→ **Problems and tasks**
1. Copy the Sequential curriculum text word for word, between "The items in" and "to the sequence.", inclusive.
2. Which stopping conditions for moving to the next curriculum does the Sequential curriculum text name?

Sequential Curriculum#

The Sequential curriculum allows you to manually design a sequence of tasks and curricula to train on in order. It provides flexible stopping conditions for transitioning to the next curriculum, including episode count, step count, and mean return. This curriculum passes all update data to the current curriculum in the sequence and sample from it when generating tasks. Note that updates are not passed to inactive curricula in the sequence, so automatic methods will not have a headstart on tracking relevant metrics.

The items in the sequence can be any <Curriculum> object, including <constant> for individual tasks. Sequential uses syntactic sugar to make it easier to define a sequence of curricula. It takes in a list of curricula curriculum_list and a list of stopping conditions stopping_conditions. The curriculum_list can contain any of the following objects:

  • A Curriculum object - will be directly added to the sequence.

→ **Supplied data**
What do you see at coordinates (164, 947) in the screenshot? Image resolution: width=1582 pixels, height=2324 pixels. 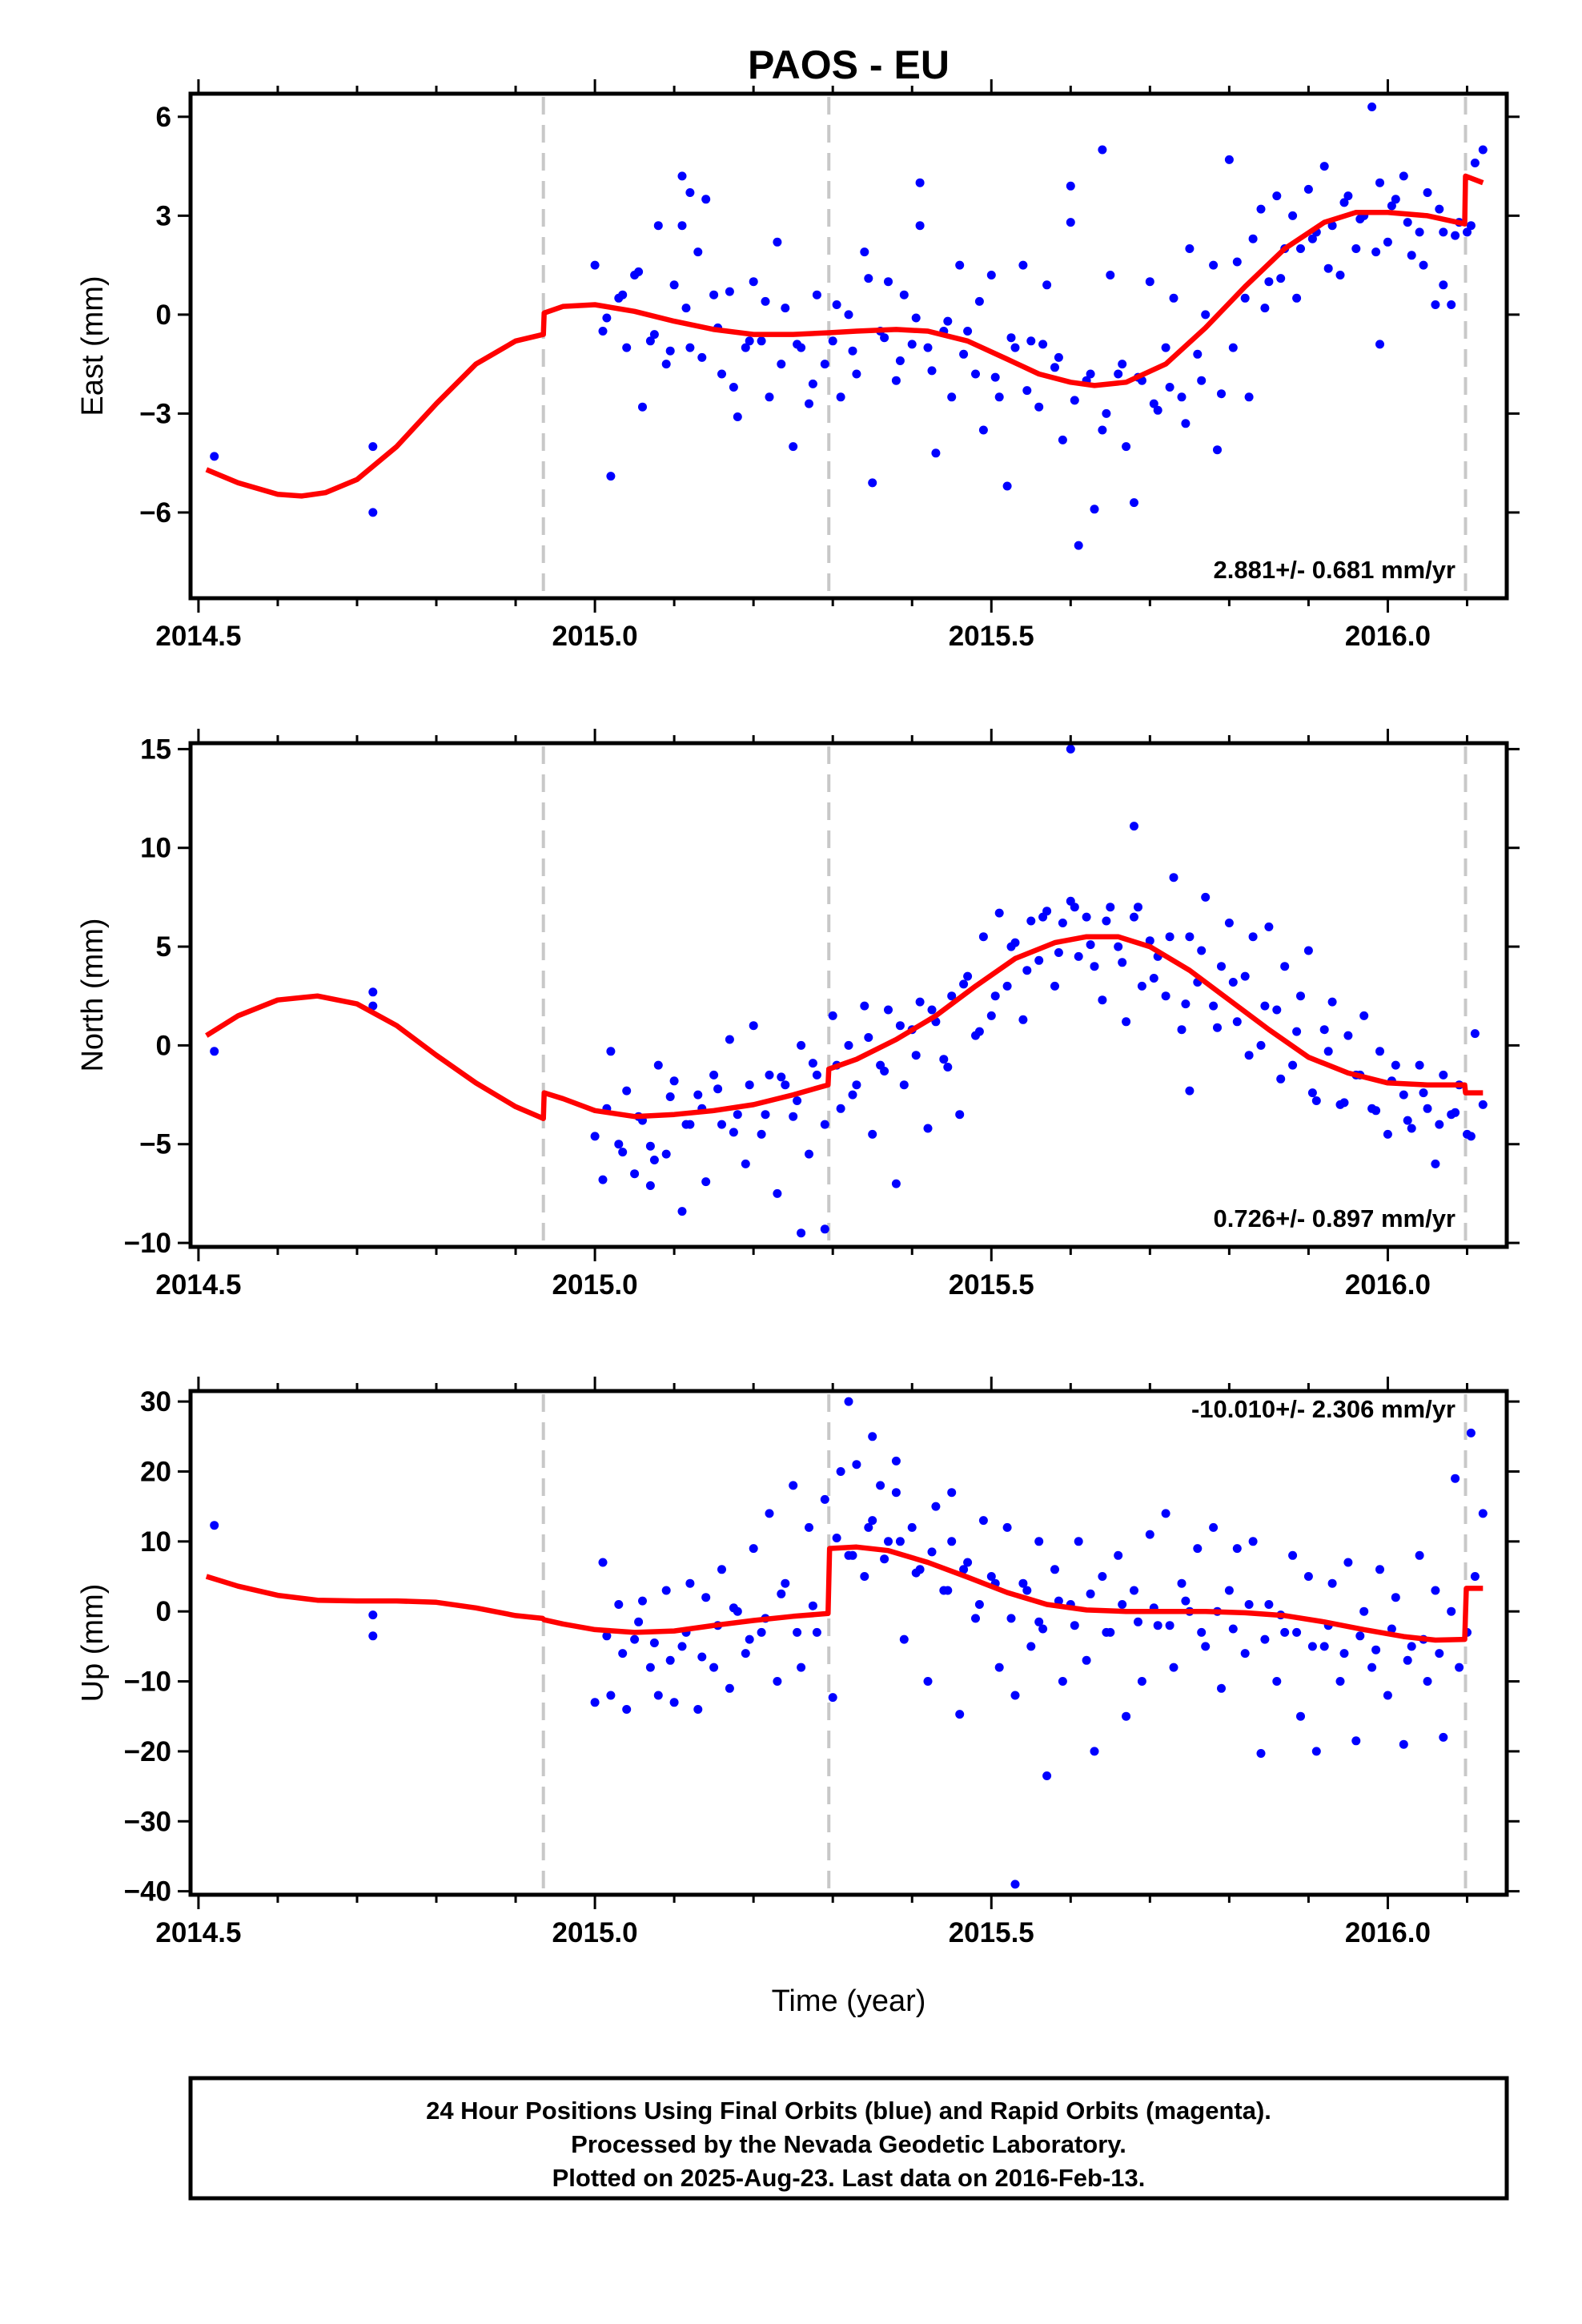 I see `north-y-tick-label: 5` at bounding box center [164, 947].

→ **Answers**
1.
The items in the sequence can be any <Curriculum> object, including <constant> for individual tasks. Sequential uses syntactic sugar to make it easier to define a sequence of curricula. It takes in a list of curricula curriculum_list and a list of stopping conditions stopping_conditions. The curriculum_list can contain any of the following objects:

  • A Curriculum object - will be directly added to the sequence.

2.
- Episode count
- Step count
- Mean return